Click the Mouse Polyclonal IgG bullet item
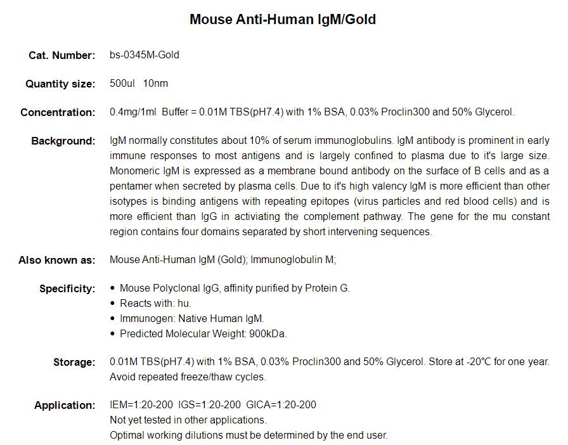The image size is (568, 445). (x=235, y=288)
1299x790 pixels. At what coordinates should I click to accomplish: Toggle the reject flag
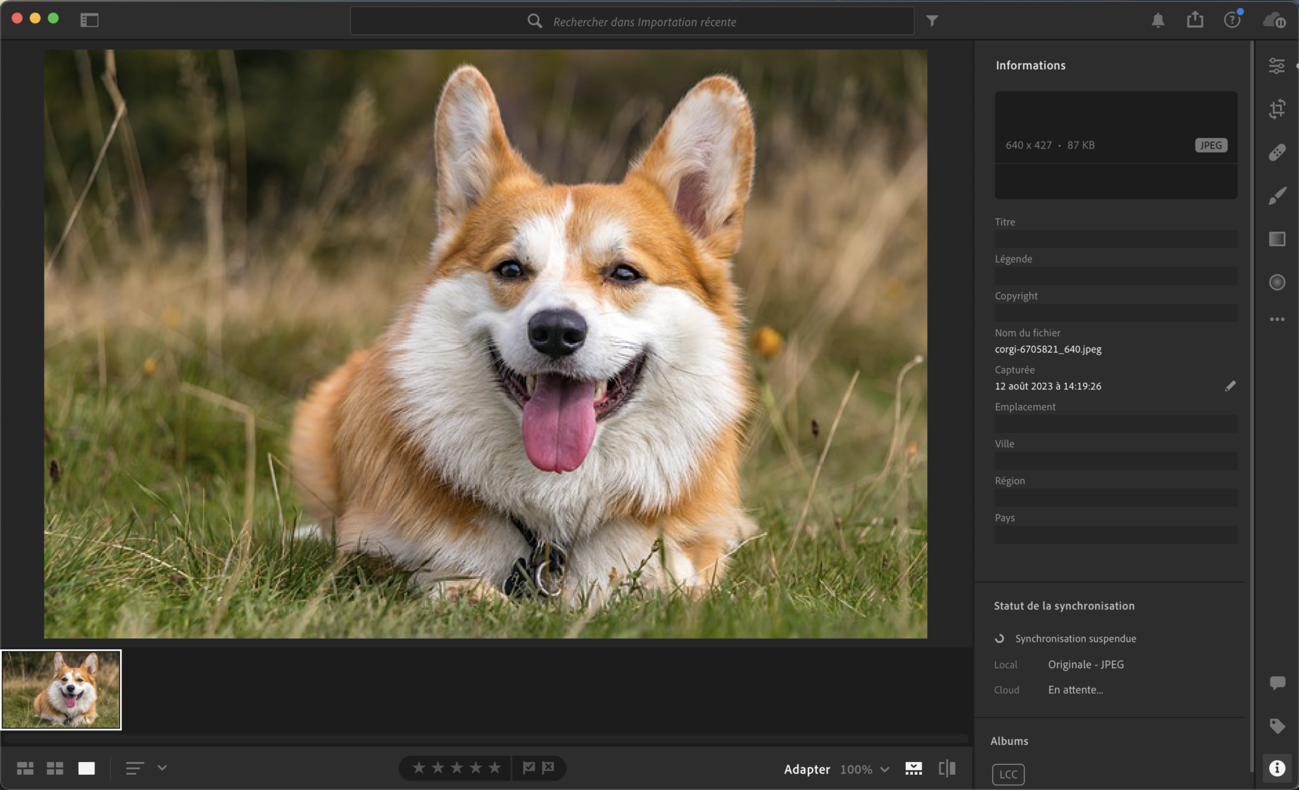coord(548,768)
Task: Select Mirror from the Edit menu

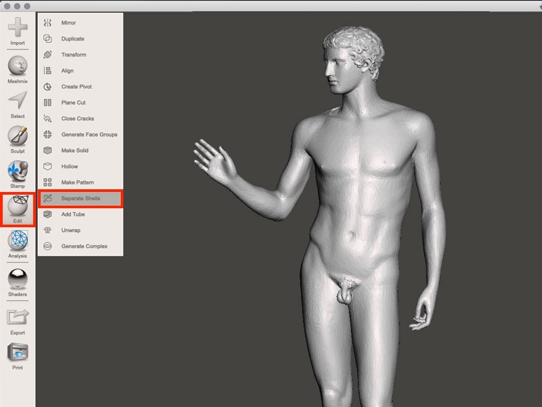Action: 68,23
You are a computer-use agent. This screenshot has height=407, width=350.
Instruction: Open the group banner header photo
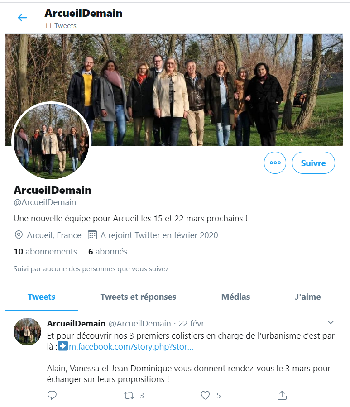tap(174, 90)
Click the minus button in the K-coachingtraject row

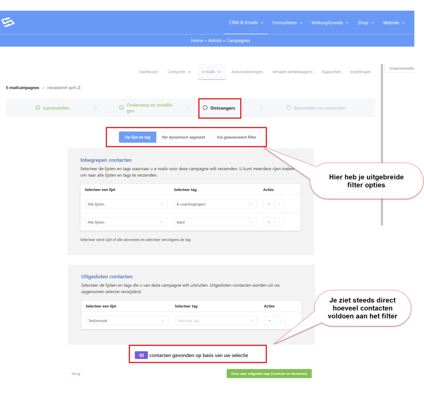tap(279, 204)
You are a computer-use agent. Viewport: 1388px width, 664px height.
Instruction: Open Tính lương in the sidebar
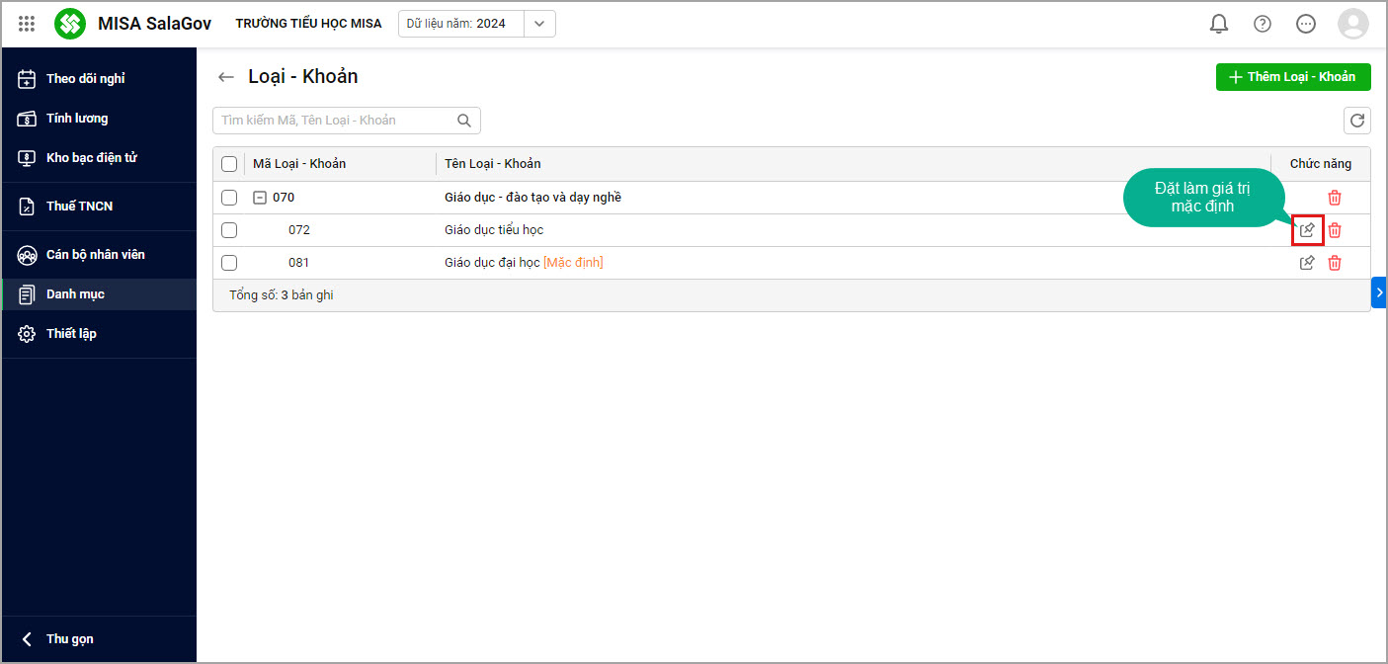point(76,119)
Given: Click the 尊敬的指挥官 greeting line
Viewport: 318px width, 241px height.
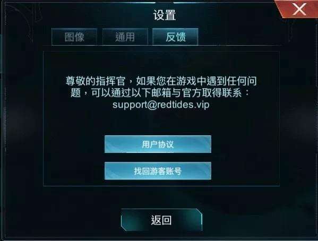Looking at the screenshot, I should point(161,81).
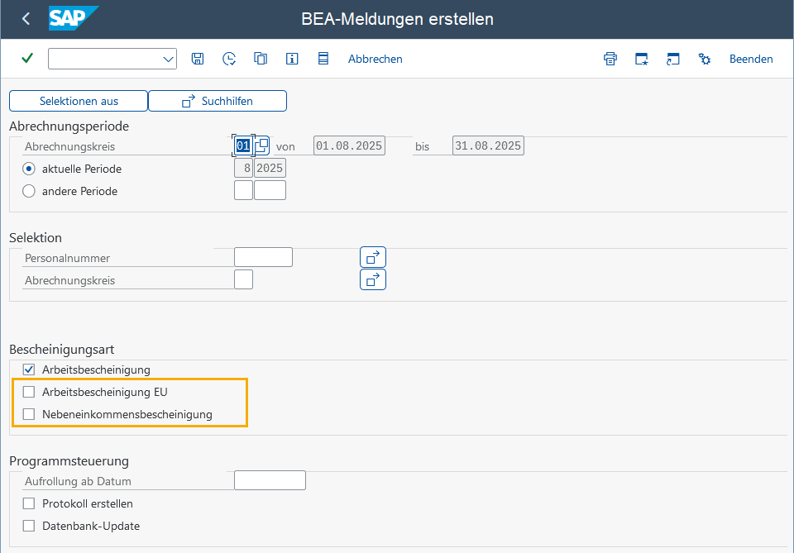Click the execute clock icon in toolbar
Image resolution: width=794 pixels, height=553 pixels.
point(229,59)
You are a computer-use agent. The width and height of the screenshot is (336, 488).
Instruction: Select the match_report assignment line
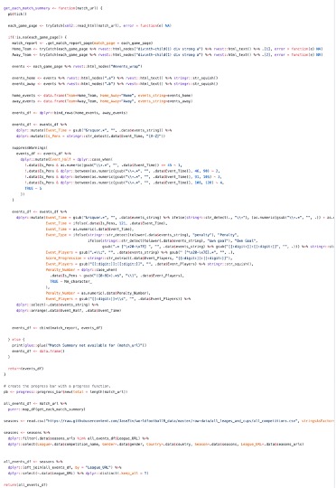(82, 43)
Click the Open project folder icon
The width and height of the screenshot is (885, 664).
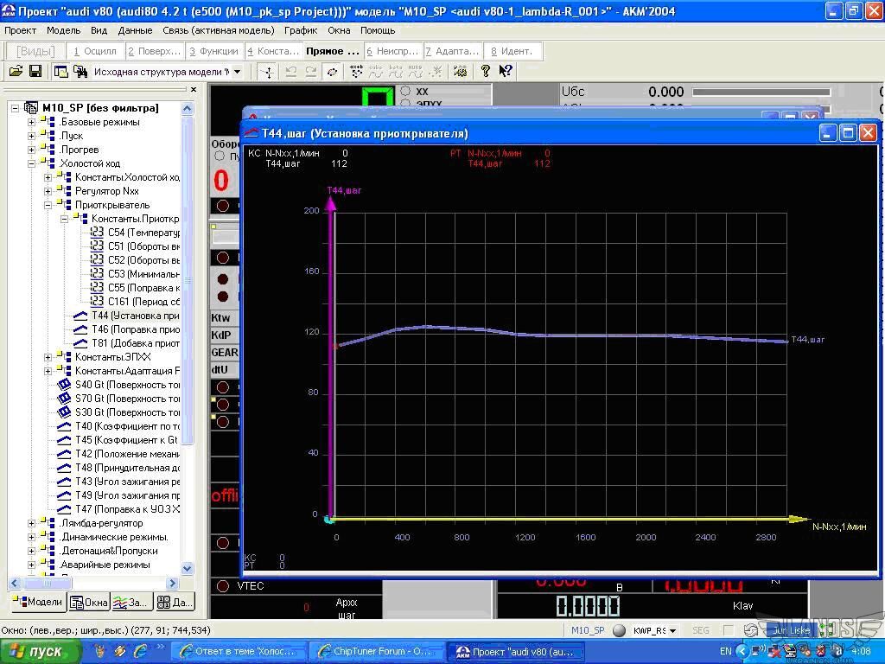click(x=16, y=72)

########

YOUR INSTRUCTIONS: Reproduce the final stretch of lines exactly: the line containing "Instruction: Select the" through the last line of the data, both included. Pictures do not belong in the copy.

SOLUTION TO THE EXERCISE:
Instruction: Select the match_report assignment line
(82, 43)
Click the Open project folder icon
The width and height of the screenshot is (885, 664).
click(x=16, y=72)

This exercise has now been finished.